The Wall Street Journal has a thorough dissection of the Obama Administration's recent walk-back from its aggressive anti-Wall Street stance. Now, part of me wants to throttle the guy who said this--"The Obama folks don't even like us"--and scream "Are you kidding!?! Did you listen to a word Geithner said yesterday? We're giving you billions in free money!" But then I compose myself and realize that, to be fair, these are guys who lived through eight years of Bush, preceded by eight years of Clinton, preceded by...you get the point. They're used to being coddled, even in a recession.
Which is really the core of Obama's dilemma. In a shallow recession, like those in the early 90s and early 00s, you really do need Wall Street, if only because Wall Street, save for a few firms and a replaceable army of traders, isn't going anywhere. The guys who go are scapegoated, and the ones who remain convince themselves that they're on the side of the angels. And, since the last two recessions were almost over by the time we recognized them, teaming with Wall Street as soon as possible was critical to getting the economy moving.
But in a deep recession or a depression, Wall Street as we know it will disappear, so there's no need to curry favor. At the same time, there's real opportunity--to refashion the financial sector, impose new regulatory regimes, all the things that wouldn't be possible in any other environment.

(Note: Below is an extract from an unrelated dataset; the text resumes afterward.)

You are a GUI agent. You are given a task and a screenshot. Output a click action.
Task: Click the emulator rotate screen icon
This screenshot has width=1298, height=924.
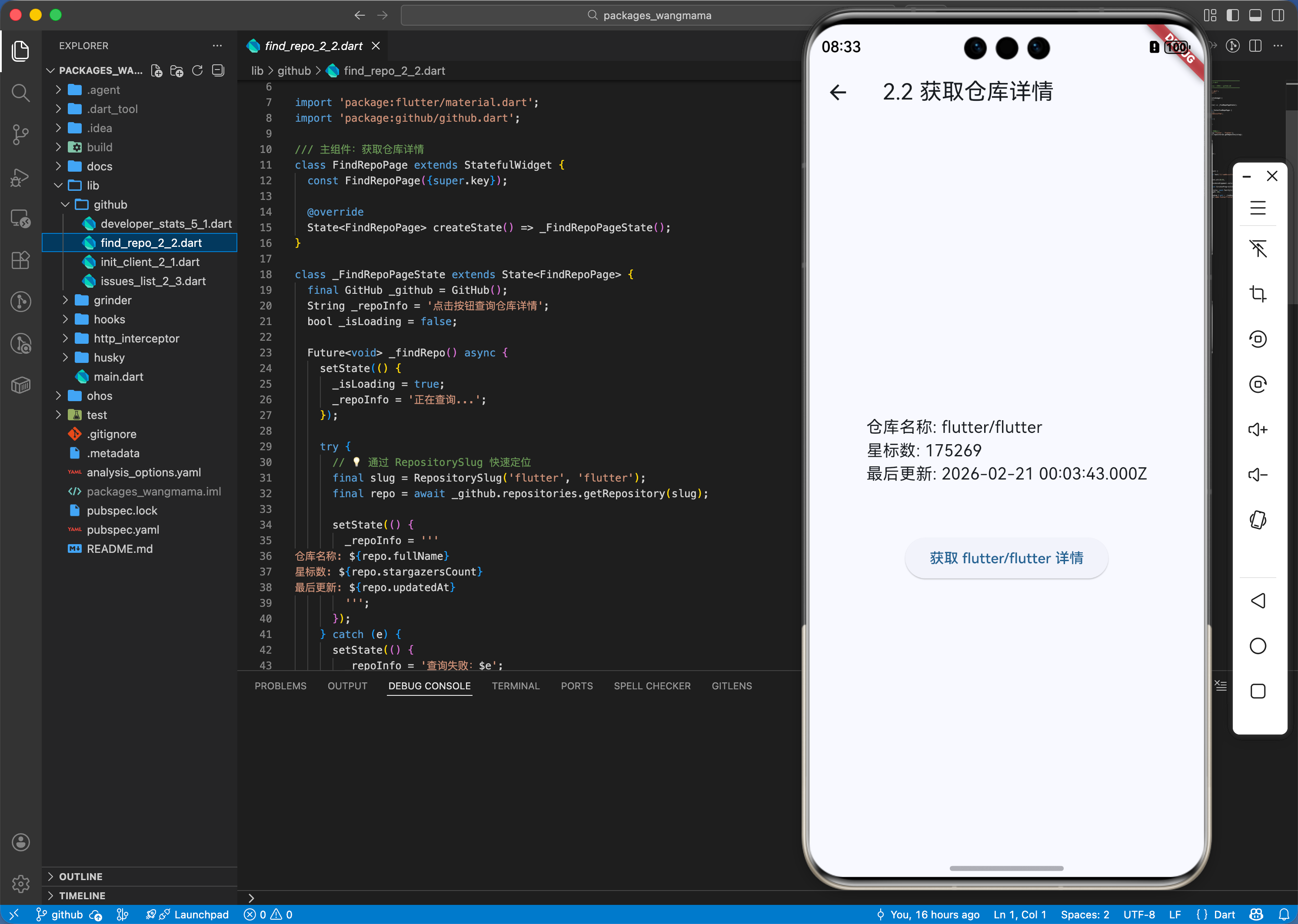1258,520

And of course, populist rage under 8 percent unemployment is fleeting; populist rage under 20 percent unemployment is destabilizing. Thus the dilemma: Where are we? Clearly things are worse than the last two dips. But despite all the millenarian chatter about a new Great Depression, we're nowhere near that point. The investment banking sector fell apart, but so far most of the underlying structures remain, just under new regulations or ownership.
So far, unfortunately, the Obama team has taken the worst of both directions: It has talked a tough talk, and it has barely lifted a finger to muzzle Congressional ire. But in its policies it has largely refrained from the sort of game-changers that such talk implies (nationalization, for example). I'd personally rather see them take a tougher line, but consistency is a virtue, and if the Journal article is right, the White House understands that, too.